## Excerpt provided

Re: rcu_sched stall while waiting in csd_lock_wait()

From: Pratyush Anand
Date: Wed Aug 02 2017 - 23:56:34 EST

Hi Marc,

On Wednesday 02 August 2017 02:14 PM, Marc Zyngier wrote:
On 02/08/17 09:08, Will Deacon wrote:
Hi Pratyush,

On Wed, Aug 02, 2017 at 09:01:19AM +0530, Pratyush Anand wrote:
I am observing following rcu_sched stall while executing `perf record -a --
sleep 1` with one of the arm64 platform. It looks like that stalled cpu was
waiting in csd_lock_wait() from where it never came out,and so the stall.
Any help/pointer for further debugging would be very helpful. Problem also
reproduced with 4.13.0-rc3.

When you say "also", which other kernel(s) show the problem? Is this a
recent regression? Which platform are you running on?

It would be interesting to know what the other CPUs are doing, in particular
the target of the cross-call. Either it crashed spectacularly and didn't
unlock the csd lock, or the IPI somehow wasn't delivered.

Do you see any other splats if you enable lock debugging?

Also, is that in a guest, or bare metal? If that's a guest, what's the
host's kernel version?

Its a host.

Word and element location data
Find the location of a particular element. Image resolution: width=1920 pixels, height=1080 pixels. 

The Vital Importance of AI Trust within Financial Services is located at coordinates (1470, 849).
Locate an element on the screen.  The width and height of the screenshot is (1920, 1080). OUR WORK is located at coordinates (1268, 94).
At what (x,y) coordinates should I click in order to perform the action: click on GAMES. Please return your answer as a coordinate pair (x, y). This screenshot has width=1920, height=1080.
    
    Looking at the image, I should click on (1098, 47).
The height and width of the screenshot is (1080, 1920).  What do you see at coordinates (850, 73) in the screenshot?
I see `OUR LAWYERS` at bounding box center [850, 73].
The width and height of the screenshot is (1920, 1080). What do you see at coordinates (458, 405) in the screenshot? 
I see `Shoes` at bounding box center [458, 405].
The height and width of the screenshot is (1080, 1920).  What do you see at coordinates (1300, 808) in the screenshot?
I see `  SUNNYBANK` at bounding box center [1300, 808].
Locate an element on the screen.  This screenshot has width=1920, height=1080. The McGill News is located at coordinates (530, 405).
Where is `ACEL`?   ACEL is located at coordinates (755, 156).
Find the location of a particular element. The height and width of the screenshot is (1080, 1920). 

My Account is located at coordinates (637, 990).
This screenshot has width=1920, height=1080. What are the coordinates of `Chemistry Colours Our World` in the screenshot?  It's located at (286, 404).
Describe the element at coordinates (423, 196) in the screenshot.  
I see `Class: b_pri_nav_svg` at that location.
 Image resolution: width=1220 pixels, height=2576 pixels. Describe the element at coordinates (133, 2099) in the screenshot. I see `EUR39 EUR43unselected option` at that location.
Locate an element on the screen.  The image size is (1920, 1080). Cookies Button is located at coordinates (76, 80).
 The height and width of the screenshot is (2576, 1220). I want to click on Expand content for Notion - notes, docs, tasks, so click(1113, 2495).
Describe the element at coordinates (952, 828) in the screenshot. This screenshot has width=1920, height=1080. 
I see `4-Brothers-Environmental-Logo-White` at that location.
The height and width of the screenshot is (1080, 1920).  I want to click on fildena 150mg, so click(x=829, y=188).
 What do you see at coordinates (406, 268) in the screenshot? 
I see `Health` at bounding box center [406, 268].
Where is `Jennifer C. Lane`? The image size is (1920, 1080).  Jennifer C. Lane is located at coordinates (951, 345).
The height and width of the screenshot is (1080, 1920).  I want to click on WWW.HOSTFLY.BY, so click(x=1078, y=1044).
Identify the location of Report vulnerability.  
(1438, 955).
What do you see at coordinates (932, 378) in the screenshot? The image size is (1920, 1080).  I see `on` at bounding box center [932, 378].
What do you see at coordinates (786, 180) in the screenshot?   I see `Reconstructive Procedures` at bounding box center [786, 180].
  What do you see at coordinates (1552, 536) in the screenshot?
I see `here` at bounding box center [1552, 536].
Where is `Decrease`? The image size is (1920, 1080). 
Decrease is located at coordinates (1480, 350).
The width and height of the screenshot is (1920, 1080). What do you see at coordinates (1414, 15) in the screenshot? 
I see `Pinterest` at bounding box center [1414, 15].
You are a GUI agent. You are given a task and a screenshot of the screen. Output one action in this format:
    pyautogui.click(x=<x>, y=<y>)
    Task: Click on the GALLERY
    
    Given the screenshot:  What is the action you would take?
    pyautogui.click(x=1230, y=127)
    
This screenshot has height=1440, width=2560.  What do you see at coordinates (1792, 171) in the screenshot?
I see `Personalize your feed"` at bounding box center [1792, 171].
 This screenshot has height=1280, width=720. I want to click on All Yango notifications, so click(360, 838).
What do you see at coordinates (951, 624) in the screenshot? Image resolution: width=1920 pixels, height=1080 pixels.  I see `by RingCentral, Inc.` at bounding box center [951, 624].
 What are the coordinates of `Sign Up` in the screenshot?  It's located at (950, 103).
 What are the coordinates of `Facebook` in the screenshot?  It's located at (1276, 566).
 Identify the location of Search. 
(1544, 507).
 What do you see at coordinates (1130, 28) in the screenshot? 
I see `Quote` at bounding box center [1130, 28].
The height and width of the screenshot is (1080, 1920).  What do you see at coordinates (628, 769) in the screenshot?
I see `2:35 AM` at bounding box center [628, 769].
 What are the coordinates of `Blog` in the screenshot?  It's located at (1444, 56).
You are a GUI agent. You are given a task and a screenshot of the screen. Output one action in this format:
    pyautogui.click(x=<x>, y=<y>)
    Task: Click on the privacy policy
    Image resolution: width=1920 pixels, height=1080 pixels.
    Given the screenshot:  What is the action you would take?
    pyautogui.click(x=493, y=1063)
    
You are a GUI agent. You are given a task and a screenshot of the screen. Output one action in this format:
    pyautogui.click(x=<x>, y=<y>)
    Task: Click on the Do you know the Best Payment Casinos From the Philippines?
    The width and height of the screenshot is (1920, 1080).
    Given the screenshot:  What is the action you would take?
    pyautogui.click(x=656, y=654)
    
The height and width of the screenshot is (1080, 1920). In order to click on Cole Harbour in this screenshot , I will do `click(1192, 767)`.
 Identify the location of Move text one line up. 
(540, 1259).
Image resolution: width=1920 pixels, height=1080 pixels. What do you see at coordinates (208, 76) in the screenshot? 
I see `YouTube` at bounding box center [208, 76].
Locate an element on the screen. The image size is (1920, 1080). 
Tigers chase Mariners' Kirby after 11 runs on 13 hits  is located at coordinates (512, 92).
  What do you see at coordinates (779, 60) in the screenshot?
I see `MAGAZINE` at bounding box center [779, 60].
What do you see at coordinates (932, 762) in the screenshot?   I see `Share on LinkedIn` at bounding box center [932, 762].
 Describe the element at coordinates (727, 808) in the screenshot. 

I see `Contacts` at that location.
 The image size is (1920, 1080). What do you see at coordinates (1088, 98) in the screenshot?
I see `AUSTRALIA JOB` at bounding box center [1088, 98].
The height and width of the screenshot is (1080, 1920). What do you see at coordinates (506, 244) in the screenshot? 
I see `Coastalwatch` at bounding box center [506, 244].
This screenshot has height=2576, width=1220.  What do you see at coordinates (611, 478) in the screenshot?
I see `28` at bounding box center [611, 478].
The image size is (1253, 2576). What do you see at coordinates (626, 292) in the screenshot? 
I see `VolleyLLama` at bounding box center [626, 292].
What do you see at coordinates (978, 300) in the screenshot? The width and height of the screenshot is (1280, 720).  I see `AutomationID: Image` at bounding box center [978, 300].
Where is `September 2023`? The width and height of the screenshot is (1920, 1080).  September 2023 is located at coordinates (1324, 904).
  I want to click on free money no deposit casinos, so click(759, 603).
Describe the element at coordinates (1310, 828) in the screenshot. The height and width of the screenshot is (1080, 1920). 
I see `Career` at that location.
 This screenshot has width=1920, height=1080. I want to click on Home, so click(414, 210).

## Problems and tasks
A. In the rcu_sched stall thread, what does the original report give as the reason for the stall?
B. Please output the passage of the rcu_sched stall thread from "It would be" to "somehow wasn't delivered.", word for word.

## Answers in order
A. The report says the stalled CPU was waiting in csd_lock_wait() and never came out of it, which caused the stall.

B.
It would be interesting to know what the other CPUs are doing, in particular
the target of the cross-call. Either it crashed spectacularly and didn't
unlock the csd lock, or the IPI somehow wasn't delivered.